→ YOUR TASK: Copy out word for word the lines in the items below, beginning with the line containing "Open Everything Stuffed Bagel Minis title" and continuing through the line containing "[x=985, y=370]", with both of those lines included.

## Begin RECORDS SUPPLIED

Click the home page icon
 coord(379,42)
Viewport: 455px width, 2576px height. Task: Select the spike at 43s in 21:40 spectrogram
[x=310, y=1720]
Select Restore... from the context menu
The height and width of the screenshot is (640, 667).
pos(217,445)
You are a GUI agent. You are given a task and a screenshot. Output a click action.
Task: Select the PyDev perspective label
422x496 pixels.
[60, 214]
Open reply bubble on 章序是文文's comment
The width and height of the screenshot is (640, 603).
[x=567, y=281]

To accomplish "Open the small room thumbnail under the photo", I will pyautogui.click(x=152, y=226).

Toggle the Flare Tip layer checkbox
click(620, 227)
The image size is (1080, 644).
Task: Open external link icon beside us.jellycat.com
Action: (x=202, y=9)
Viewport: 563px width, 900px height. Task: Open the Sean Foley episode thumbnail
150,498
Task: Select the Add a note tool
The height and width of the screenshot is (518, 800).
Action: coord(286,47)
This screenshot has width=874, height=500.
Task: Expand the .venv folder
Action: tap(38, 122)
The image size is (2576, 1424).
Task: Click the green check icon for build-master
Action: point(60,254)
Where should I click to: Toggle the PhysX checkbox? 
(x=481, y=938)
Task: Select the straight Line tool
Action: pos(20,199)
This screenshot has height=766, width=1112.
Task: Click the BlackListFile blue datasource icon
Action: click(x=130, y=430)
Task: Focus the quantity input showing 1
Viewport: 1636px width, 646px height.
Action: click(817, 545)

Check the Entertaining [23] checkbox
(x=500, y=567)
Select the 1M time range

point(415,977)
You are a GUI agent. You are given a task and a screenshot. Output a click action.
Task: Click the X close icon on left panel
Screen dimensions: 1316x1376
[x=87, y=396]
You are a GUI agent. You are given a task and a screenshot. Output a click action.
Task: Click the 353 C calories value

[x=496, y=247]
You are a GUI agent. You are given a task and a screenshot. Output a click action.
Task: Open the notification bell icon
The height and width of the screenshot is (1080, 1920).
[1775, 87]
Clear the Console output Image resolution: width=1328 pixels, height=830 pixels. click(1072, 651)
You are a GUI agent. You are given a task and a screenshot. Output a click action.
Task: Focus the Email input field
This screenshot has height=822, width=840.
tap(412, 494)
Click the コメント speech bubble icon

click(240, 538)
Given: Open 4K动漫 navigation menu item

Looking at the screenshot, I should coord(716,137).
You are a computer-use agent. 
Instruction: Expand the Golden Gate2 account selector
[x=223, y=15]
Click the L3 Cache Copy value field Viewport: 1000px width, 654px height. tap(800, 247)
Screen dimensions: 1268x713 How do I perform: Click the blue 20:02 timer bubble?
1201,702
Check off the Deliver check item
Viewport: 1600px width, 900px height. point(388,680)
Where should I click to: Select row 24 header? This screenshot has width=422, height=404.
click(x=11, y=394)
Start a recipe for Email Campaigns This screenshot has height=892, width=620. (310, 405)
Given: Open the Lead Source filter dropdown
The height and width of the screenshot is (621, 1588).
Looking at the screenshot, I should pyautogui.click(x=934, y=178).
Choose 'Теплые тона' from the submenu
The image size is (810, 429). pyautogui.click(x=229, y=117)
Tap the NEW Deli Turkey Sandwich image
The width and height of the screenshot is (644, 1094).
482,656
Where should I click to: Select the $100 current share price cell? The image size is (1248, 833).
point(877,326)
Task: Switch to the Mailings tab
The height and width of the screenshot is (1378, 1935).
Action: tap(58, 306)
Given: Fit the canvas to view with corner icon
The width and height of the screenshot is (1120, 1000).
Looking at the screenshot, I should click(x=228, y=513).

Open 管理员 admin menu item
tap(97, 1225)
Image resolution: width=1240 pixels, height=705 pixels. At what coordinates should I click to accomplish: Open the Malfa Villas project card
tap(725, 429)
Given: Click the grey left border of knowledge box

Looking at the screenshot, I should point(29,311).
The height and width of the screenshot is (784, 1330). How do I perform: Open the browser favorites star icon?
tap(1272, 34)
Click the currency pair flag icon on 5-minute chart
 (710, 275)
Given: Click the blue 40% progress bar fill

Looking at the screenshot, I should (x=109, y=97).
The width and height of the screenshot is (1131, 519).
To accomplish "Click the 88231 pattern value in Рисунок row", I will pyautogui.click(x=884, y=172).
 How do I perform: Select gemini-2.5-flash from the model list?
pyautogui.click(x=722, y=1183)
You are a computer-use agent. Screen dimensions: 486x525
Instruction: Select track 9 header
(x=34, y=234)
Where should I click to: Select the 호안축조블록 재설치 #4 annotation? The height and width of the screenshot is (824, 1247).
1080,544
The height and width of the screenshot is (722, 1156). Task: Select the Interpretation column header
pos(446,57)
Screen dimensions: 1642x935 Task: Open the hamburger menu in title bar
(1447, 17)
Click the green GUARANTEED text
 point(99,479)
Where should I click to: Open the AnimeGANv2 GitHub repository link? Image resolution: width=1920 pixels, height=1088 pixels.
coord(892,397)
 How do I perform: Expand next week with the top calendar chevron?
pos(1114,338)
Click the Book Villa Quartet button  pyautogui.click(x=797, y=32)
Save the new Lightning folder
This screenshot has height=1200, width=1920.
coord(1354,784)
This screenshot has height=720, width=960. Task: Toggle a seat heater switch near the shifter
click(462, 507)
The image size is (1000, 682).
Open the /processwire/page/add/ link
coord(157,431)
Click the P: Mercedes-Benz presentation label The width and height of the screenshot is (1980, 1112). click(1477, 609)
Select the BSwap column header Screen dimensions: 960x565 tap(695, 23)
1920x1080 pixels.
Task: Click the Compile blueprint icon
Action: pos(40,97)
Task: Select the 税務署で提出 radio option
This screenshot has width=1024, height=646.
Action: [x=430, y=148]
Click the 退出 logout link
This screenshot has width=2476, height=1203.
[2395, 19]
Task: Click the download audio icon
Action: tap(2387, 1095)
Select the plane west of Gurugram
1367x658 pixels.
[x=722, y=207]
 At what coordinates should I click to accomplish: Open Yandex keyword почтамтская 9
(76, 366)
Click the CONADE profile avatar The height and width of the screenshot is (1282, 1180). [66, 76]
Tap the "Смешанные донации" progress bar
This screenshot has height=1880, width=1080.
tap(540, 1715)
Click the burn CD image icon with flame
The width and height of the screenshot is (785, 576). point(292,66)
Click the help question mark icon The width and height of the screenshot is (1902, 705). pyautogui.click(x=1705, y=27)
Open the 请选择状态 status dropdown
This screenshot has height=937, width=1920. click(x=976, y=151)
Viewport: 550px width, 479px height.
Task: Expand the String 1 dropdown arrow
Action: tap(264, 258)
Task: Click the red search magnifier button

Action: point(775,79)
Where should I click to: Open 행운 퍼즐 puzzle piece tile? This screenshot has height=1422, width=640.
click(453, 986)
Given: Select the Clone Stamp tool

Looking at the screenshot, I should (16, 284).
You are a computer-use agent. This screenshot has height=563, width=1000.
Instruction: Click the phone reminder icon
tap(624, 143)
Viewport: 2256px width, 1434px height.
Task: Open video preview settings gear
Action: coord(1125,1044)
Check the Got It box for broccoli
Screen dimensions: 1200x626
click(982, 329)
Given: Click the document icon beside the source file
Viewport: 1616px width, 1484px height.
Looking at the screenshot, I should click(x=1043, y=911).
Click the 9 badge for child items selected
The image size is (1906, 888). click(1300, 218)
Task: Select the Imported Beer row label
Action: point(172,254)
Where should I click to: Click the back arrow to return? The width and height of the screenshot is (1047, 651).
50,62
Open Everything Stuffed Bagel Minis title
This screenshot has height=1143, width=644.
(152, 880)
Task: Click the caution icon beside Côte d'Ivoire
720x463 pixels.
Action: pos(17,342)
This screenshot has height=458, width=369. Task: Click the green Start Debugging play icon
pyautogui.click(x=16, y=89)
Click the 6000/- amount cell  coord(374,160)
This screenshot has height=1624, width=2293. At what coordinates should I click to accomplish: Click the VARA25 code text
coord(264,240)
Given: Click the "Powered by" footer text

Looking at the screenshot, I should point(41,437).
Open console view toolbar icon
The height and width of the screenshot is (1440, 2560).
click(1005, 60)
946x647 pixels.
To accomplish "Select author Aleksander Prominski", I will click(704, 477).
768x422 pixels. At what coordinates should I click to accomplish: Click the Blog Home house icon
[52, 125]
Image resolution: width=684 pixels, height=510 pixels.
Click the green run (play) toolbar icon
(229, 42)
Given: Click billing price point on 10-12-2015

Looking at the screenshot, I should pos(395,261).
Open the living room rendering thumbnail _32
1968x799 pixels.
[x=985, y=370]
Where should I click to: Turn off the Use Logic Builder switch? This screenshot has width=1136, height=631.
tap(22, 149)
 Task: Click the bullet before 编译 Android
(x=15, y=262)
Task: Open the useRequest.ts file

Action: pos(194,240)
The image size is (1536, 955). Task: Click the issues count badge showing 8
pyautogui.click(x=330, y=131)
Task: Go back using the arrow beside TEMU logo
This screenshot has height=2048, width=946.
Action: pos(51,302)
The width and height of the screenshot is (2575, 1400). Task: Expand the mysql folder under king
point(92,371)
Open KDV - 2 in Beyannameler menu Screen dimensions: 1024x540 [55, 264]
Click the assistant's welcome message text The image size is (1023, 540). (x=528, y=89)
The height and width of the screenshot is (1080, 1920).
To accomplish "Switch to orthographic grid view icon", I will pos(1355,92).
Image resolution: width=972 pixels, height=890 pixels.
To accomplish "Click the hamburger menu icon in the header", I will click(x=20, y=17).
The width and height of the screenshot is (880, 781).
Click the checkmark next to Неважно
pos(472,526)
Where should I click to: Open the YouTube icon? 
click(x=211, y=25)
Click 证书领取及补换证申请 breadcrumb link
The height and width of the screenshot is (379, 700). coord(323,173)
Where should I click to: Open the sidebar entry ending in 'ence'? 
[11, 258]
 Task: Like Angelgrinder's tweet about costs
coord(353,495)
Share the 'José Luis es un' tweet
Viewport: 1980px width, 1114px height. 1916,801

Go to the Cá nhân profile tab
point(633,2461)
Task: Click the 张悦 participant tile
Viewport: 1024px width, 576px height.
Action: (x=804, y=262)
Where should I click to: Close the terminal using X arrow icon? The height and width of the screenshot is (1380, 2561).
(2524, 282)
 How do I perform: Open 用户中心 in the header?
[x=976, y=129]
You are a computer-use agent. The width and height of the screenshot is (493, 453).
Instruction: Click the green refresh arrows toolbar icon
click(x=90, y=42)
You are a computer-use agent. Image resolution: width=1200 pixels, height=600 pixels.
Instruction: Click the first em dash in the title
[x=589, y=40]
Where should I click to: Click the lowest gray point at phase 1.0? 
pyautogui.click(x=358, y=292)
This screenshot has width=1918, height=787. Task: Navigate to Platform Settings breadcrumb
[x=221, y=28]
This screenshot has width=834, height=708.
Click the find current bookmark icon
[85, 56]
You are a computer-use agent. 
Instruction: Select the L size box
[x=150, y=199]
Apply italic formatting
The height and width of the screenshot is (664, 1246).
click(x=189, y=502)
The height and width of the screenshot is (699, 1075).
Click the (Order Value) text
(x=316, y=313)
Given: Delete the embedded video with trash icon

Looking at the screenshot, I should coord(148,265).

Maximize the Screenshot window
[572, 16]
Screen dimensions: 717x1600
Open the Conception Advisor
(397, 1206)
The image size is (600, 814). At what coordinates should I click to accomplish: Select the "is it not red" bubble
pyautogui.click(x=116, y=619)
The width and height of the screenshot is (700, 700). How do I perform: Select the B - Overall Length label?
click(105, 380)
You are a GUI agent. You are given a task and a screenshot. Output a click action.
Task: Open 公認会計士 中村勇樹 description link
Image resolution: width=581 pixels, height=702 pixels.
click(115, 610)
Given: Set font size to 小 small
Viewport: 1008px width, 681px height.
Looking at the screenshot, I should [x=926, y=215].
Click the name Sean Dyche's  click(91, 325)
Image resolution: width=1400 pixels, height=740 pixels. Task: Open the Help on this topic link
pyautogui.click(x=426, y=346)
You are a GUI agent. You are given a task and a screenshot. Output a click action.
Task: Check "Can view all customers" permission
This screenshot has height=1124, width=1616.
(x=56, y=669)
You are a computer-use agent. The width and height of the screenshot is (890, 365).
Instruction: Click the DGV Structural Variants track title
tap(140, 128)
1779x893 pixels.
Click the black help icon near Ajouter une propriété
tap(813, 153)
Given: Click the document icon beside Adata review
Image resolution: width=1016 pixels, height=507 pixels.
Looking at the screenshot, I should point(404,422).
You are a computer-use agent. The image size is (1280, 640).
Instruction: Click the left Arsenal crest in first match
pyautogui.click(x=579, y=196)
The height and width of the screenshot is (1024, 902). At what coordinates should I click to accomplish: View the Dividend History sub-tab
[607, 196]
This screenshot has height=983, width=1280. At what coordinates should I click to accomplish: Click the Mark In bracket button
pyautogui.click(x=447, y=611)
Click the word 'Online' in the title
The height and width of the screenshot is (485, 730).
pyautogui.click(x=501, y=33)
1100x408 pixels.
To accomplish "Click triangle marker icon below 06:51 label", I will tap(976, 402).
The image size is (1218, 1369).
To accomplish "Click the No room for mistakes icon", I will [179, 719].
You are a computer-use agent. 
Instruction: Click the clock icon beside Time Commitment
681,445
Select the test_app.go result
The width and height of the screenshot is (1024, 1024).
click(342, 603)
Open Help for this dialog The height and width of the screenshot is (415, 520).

## End RECORDS SUPPLIED

→ ANSWER IN FULL:
Open Everything Stuffed Bagel Minis title
This screenshot has height=1143, width=644.
(152, 880)
Task: Click the caution icon beside Côte d'Ivoire
720x463 pixels.
Action: pos(17,342)
This screenshot has height=458, width=369. Task: Click the green Start Debugging play icon
pyautogui.click(x=16, y=89)
Click the 6000/- amount cell  coord(374,160)
This screenshot has height=1624, width=2293. At what coordinates should I click to accomplish: Click the VARA25 code text
coord(264,240)
Given: Click the "Powered by" footer text

Looking at the screenshot, I should point(41,437).
Open console view toolbar icon
The height and width of the screenshot is (1440, 2560).
click(1005, 60)
946x647 pixels.
To accomplish "Select author Aleksander Prominski", I will click(704, 477).
768x422 pixels. At what coordinates should I click to accomplish: Click the Blog Home house icon
[52, 125]
Image resolution: width=684 pixels, height=510 pixels.
Click the green run (play) toolbar icon
(229, 42)
Given: Click billing price point on 10-12-2015

Looking at the screenshot, I should pos(395,261).
Open the living room rendering thumbnail _32
1968x799 pixels.
[x=985, y=370]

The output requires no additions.